Revival provision in Ontario’s corporate statute is retroactive in effect

Achilles Motors Limited v. 1717222 Ontario Inc., 2014 ONCA 139:

[5]          More than 25 years ago, this court established in Zangelo Investments Ltd. v. Glasford State Inc. (1988), 63 O.R. (2d) 542 that the revival provision in Ontario’s then current corporate statute, namely s. 240(4) of the Ontario Business Corporations Act1982, S.O. 1982, c. 4, was retroactive in effect.
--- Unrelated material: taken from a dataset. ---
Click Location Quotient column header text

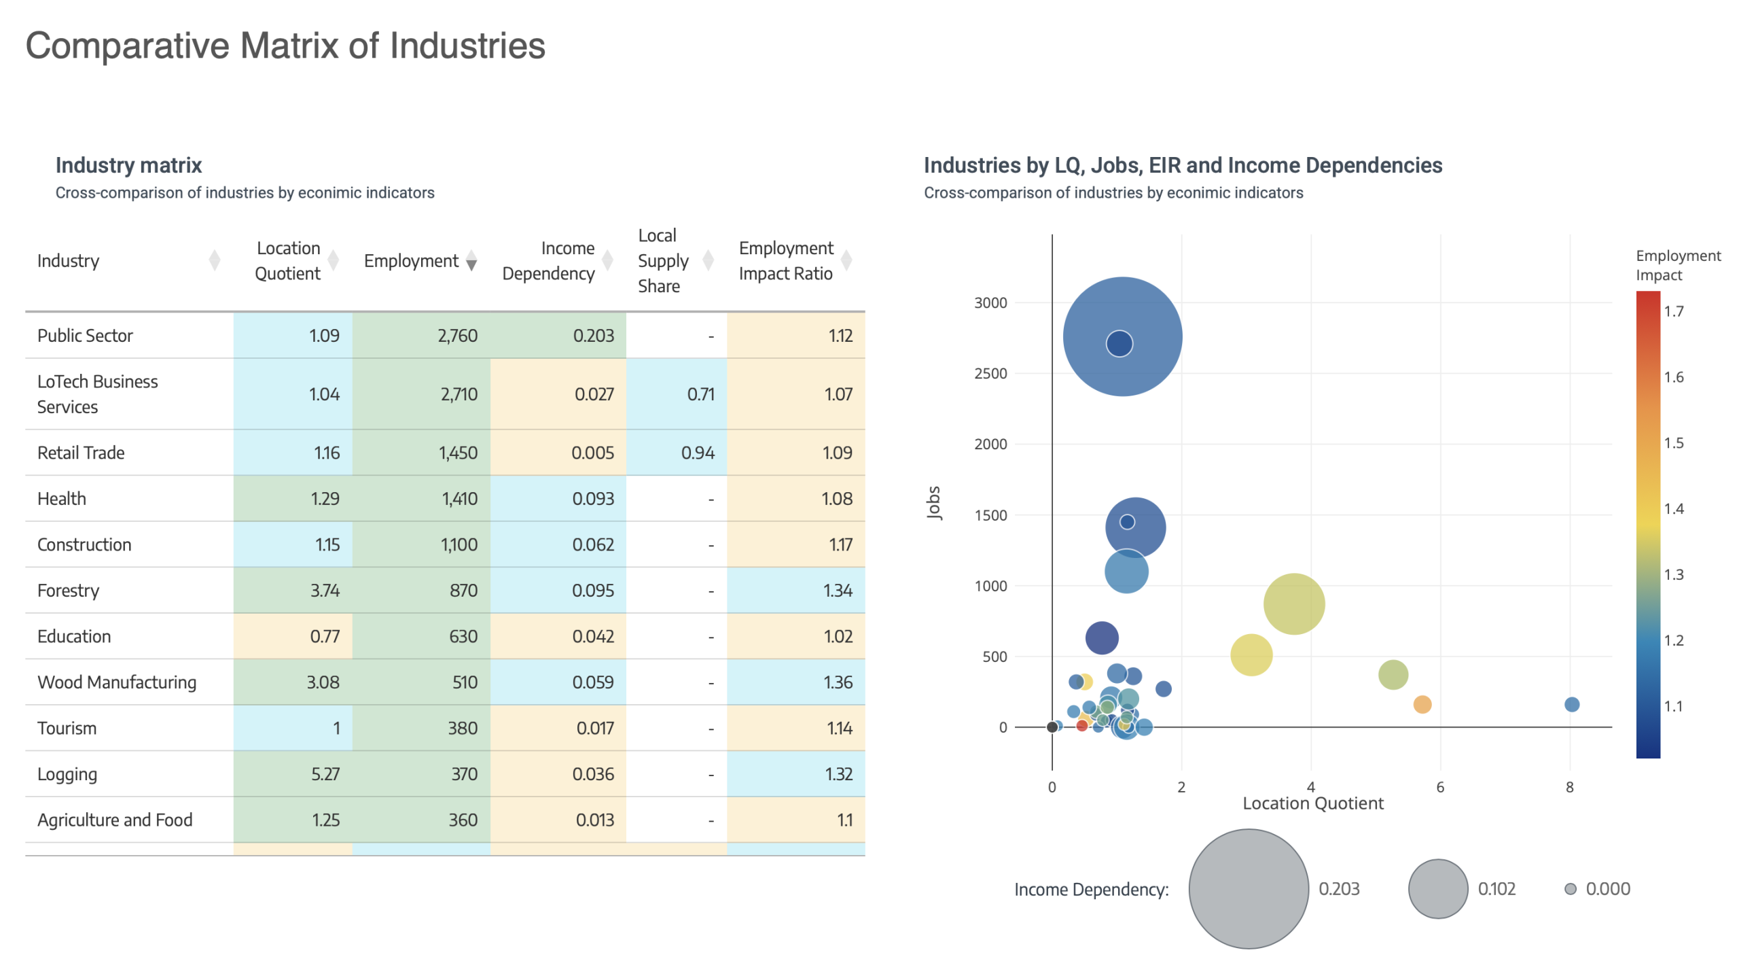[287, 260]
That section provided as follows:
240(4) Where a corporation is dissolved under subsection (3) or any predecessor thereof, the Director on the application of any interested person immediately before the dissolution, made within five years after the date of dissolution, may, in his discretion, on such terms and conditions as he sees fit to impose, revive the corporation and thereupon the corporation, subject to the terms and conditions imposed by the Director and to any rights acquired by any person after its dissolution, is restored to its legal position, including all its property, rights and privileges and franchises, and is subject to all its liabilities, contracts, disabilities and debts, as of the date of its dissolution, in the same manner and to the same extent as if it had not been dissolved.[Emphasis added.]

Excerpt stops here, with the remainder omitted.